Collected data entries
──────
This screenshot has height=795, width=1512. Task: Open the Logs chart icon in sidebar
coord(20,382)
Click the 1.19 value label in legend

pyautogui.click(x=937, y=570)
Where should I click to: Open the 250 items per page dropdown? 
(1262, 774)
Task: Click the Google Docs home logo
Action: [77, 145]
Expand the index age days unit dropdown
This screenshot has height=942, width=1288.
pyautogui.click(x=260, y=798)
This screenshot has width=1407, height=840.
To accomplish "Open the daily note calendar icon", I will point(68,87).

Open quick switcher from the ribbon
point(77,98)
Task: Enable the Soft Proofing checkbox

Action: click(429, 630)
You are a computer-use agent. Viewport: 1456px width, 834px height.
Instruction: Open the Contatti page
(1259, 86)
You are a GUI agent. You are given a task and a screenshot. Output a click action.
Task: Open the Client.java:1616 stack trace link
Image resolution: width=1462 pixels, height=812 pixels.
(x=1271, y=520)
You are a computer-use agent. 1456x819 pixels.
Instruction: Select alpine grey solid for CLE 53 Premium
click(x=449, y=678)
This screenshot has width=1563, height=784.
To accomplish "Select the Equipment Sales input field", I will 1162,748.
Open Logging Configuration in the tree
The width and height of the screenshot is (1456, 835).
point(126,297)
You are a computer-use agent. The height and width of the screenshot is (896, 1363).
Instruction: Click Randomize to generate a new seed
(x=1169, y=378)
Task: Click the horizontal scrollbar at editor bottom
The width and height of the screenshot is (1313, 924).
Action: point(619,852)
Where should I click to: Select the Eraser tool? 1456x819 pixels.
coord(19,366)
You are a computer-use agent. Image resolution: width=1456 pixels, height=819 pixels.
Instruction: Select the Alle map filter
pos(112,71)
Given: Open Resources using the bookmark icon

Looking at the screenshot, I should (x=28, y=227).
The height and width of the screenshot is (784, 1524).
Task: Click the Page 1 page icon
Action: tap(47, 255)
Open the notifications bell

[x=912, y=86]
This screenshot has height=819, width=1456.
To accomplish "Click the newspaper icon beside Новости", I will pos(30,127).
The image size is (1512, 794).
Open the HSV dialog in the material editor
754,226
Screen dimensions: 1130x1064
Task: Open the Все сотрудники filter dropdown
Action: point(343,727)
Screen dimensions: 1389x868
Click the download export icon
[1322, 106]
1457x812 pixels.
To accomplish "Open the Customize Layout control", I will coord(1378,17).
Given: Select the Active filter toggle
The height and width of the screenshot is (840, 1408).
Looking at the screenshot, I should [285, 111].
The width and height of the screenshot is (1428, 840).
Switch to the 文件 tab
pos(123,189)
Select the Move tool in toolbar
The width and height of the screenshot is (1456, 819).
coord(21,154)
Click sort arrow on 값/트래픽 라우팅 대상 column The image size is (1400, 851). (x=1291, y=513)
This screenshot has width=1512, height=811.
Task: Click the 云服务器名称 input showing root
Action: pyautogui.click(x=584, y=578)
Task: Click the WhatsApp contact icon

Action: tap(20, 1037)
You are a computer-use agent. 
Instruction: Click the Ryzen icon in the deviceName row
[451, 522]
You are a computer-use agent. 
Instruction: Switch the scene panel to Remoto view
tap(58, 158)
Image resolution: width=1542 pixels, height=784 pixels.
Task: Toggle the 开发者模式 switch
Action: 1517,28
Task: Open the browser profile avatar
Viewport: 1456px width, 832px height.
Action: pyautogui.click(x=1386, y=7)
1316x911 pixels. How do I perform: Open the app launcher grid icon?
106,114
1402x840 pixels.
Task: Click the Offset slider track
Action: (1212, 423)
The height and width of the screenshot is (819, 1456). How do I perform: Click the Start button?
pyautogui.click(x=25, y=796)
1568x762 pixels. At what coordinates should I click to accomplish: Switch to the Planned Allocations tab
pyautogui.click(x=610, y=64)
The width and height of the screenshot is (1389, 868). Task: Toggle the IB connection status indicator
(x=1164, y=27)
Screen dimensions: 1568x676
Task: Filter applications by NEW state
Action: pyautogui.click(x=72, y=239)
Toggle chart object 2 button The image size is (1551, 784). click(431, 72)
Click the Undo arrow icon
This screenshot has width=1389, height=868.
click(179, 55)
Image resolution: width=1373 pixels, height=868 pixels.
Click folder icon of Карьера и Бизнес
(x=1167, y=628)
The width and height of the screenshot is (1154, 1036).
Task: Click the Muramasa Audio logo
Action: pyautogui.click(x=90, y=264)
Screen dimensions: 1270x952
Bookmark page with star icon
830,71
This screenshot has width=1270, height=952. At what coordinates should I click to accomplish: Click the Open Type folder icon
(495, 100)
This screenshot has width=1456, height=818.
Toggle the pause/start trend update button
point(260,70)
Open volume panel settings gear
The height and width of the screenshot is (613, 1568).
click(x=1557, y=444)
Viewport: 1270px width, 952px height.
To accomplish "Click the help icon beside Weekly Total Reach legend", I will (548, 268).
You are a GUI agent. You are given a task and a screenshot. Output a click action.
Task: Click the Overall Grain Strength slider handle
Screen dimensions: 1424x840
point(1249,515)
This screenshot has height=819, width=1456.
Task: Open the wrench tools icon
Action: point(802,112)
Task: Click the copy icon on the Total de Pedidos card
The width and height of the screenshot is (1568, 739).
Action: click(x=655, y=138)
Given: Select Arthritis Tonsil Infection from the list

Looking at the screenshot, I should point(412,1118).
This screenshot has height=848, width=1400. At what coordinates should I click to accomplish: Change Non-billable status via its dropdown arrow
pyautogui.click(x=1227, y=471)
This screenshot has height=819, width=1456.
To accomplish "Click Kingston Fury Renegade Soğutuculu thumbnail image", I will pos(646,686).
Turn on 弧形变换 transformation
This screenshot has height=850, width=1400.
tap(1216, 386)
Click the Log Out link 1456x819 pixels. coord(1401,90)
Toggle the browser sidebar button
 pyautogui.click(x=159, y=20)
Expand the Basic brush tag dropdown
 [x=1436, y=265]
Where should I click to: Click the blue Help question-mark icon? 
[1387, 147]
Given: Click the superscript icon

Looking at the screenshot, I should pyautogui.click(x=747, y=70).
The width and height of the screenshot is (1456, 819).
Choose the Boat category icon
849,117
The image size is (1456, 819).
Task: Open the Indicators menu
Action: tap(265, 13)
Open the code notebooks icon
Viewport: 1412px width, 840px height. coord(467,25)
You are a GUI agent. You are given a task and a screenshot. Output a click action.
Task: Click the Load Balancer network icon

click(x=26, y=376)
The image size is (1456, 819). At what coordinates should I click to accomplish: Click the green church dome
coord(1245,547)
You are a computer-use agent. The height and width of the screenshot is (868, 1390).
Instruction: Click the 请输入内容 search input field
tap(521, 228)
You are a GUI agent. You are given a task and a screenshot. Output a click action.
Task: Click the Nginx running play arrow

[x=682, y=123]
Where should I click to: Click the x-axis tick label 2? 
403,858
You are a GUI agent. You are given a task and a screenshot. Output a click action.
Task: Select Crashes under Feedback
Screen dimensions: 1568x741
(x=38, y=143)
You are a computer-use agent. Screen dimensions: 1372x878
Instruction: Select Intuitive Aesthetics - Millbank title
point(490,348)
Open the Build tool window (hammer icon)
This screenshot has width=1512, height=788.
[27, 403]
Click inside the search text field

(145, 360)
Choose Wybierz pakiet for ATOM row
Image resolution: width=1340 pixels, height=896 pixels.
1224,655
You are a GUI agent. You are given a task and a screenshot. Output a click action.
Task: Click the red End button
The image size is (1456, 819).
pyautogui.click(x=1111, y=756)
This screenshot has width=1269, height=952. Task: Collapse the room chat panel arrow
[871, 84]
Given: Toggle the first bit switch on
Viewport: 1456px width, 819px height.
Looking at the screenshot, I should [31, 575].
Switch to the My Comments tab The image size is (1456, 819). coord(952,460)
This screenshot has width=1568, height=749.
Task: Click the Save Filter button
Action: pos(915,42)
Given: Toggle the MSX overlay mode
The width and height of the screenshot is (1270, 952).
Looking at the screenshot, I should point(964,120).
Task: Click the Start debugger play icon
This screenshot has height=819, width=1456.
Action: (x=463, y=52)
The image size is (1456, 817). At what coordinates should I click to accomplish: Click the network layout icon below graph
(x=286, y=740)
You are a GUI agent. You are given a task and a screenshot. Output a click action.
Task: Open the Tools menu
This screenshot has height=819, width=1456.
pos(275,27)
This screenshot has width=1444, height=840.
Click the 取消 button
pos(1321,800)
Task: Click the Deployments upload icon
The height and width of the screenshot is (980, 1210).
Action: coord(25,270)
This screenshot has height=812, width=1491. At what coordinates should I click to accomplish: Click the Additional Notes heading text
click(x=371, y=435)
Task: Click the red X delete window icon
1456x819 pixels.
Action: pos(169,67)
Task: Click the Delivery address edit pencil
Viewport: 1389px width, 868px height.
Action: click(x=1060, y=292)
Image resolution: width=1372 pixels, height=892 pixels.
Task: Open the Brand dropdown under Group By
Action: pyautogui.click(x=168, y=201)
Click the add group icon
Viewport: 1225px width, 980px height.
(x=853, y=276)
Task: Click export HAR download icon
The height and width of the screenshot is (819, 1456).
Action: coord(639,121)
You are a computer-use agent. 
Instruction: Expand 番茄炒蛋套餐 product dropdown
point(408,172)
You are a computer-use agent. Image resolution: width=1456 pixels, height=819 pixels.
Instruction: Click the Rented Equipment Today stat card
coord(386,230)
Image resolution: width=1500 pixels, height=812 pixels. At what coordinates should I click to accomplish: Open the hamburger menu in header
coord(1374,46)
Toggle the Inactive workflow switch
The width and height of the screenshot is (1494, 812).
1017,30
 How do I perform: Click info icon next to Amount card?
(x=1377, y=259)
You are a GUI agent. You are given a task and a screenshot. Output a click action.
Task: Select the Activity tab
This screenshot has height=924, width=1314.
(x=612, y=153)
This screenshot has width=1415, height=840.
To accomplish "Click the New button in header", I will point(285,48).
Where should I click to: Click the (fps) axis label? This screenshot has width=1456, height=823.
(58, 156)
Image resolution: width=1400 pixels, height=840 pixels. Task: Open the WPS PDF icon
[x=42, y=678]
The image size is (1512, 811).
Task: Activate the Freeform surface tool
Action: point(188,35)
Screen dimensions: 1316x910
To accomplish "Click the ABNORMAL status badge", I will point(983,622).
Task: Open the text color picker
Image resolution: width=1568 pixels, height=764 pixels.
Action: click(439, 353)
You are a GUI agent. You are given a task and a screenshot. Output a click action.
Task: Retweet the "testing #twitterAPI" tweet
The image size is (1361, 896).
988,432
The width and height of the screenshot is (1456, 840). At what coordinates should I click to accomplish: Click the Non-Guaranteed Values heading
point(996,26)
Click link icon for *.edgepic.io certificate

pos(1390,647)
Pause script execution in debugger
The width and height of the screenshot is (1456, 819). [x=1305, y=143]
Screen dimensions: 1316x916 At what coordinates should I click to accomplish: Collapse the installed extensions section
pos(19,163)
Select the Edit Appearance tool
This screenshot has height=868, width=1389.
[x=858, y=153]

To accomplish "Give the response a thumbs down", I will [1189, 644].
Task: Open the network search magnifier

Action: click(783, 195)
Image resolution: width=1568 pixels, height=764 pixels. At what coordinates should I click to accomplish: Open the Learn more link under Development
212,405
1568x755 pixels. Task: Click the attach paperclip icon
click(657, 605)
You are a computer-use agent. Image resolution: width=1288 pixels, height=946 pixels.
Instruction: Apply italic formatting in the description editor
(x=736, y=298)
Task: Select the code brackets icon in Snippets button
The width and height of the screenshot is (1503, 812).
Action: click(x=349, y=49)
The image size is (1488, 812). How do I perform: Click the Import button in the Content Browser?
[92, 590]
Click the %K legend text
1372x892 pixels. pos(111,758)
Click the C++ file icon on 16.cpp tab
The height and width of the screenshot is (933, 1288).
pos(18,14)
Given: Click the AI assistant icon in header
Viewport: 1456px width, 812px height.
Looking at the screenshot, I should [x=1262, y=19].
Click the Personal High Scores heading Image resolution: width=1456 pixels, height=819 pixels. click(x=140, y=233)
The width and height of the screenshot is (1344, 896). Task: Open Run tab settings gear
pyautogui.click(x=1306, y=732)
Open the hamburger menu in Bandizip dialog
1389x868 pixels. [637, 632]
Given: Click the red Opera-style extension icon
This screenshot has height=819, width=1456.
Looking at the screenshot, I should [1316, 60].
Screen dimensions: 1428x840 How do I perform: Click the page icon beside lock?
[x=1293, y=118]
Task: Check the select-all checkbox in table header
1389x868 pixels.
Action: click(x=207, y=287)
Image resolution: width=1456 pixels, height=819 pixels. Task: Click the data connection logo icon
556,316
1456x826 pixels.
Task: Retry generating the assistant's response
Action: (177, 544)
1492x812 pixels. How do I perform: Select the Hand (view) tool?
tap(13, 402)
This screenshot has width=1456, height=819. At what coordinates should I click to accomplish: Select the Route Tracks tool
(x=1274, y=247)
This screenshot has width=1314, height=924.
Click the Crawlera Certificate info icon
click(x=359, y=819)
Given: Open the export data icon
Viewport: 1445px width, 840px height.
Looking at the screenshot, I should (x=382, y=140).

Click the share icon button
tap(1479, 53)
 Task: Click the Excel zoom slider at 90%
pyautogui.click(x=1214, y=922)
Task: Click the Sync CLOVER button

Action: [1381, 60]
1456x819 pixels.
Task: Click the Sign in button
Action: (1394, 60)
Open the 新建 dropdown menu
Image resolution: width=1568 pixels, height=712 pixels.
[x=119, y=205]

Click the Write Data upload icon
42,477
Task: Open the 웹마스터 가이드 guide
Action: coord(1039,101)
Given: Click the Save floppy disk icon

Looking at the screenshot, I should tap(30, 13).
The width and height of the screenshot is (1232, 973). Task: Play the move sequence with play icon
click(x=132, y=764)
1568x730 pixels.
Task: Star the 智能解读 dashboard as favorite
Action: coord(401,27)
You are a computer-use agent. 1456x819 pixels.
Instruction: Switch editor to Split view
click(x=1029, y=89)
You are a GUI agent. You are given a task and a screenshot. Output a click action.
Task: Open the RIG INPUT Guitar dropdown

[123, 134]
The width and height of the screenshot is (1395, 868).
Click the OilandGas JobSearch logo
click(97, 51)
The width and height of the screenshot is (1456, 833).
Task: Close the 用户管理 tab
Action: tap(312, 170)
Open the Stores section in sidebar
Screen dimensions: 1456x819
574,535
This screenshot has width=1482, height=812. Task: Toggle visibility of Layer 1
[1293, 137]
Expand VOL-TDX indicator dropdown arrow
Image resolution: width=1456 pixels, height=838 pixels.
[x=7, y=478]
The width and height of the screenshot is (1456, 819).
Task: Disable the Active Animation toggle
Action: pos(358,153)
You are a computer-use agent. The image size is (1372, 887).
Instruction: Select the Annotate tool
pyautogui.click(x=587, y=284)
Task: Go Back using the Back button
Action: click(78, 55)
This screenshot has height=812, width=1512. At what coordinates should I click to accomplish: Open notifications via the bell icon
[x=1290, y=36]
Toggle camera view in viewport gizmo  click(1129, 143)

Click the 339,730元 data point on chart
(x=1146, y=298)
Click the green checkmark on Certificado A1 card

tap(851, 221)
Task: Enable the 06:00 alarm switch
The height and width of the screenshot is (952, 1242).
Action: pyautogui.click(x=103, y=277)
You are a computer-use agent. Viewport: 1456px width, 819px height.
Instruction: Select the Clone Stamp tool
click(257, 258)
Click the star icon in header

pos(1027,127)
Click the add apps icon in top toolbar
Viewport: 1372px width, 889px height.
──────
* [To do] Take each line above that holds the string "window" and copy it.

* [Solution for this problem]
Open the Build tool window (hammer icon)
Task: Click the red X delete window icon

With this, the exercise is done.